▶ [Directions] Print the lines exactly. Start at the first line of the material below, end with the line that contains "Мотоциклы KAYO (96, 1423)", and skip all pictures.

##### Provided records #####

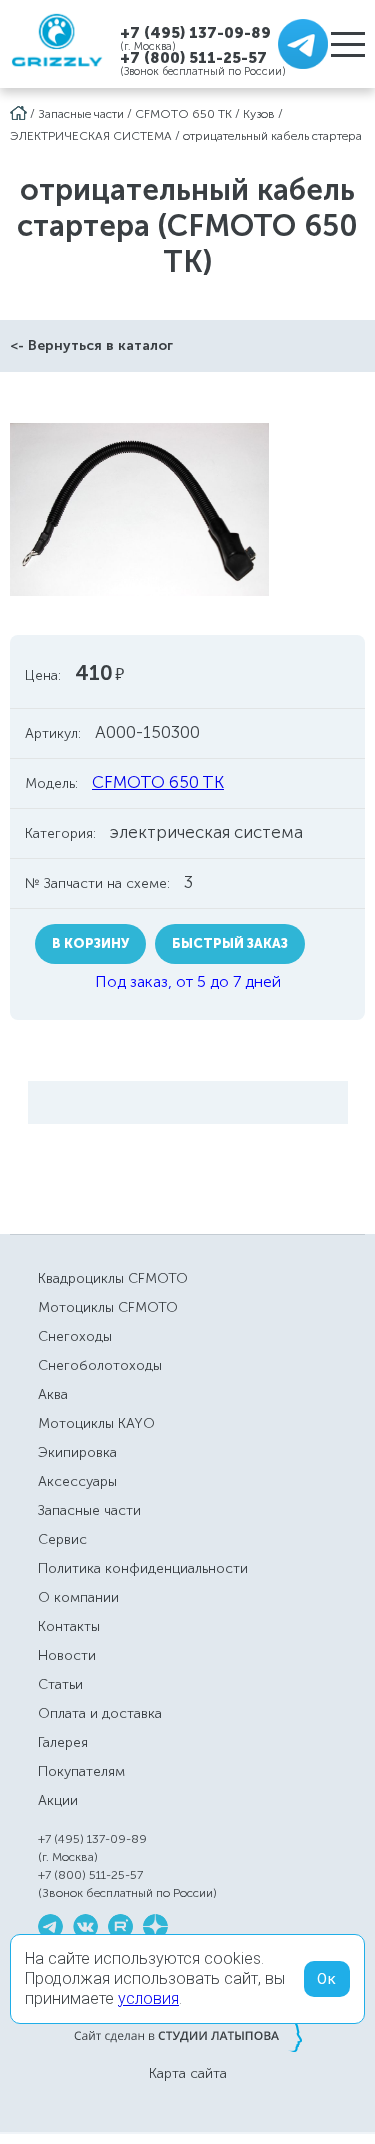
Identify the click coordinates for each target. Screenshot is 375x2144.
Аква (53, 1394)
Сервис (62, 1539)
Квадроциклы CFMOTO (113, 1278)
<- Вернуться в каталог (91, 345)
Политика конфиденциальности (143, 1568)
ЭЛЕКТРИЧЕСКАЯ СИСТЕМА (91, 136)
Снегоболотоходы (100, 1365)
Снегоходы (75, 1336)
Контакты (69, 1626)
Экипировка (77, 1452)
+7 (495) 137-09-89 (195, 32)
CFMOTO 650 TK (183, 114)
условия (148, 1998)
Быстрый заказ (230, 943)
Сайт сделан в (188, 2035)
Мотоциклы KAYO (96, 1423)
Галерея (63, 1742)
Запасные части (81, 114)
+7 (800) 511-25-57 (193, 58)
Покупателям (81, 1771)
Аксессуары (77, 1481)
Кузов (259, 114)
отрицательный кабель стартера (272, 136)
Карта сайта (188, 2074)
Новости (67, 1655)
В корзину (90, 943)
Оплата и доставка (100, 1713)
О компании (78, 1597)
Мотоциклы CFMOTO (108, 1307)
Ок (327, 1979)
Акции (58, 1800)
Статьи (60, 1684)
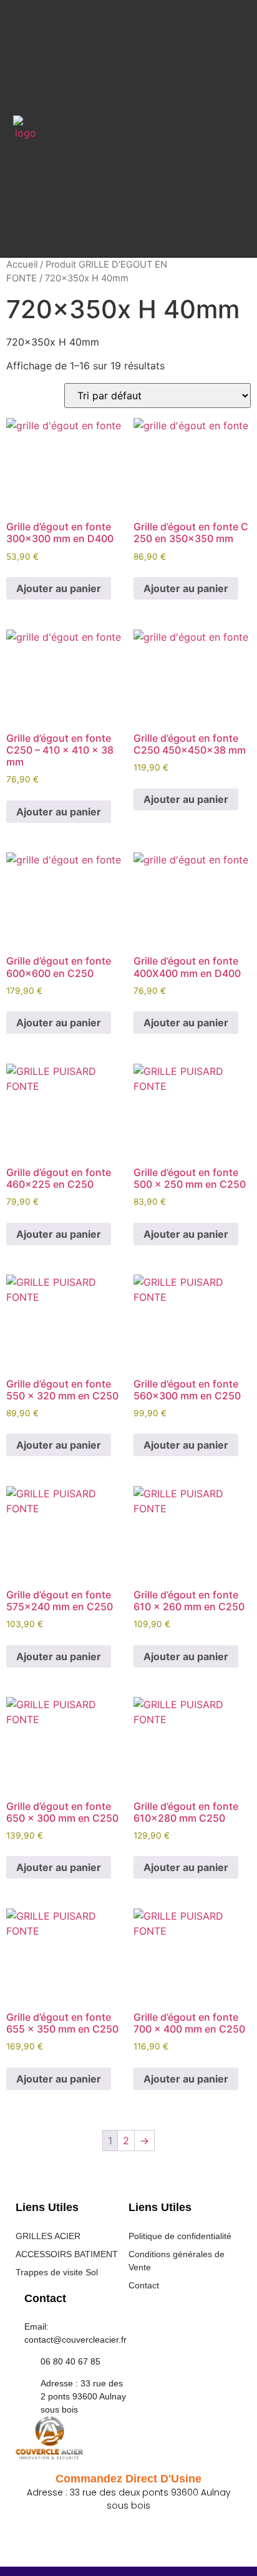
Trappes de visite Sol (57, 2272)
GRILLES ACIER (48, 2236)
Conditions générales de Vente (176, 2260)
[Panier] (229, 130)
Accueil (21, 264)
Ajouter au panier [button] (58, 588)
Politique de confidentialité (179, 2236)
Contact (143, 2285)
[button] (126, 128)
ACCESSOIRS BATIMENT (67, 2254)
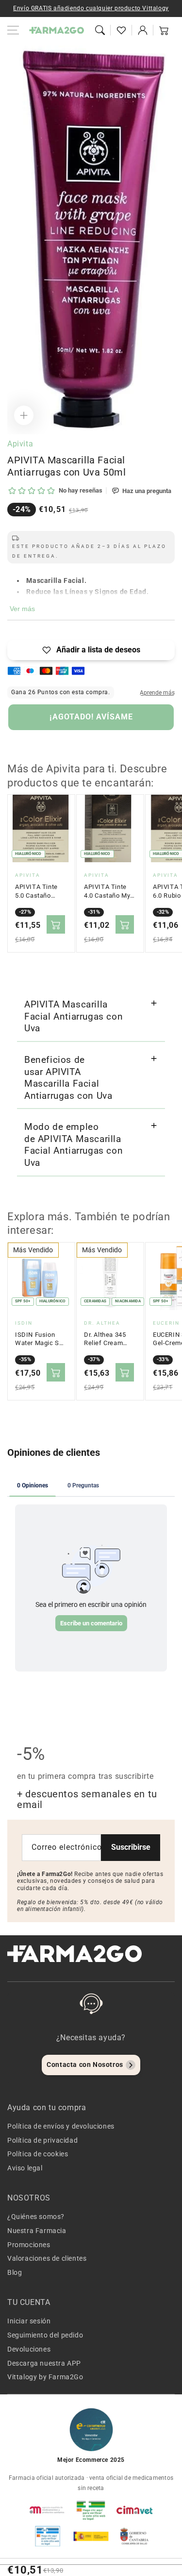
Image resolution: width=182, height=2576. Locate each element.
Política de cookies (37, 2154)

#####

▶ [Exercise output]
Identify the click coordinates for each target. Screenshot is 375x2144.
Аква (53, 1394)
Сервис (62, 1539)
Квадроциклы CFMOTO (113, 1278)
<- Вернуться в каталог (91, 345)
Политика конфиденциальности (143, 1568)
ЭЛЕКТРИЧЕСКАЯ СИСТЕМА (91, 136)
Снегоболотоходы (100, 1365)
Снегоходы (75, 1336)
Контакты (69, 1626)
Экипировка (77, 1452)
+7 (495) 137-09-89 (195, 32)
CFMOTO 650 TK (183, 114)
условия (148, 1998)
Быстрый заказ (230, 943)
Сайт сделан в (188, 2035)
Мотоциклы KAYO (96, 1423)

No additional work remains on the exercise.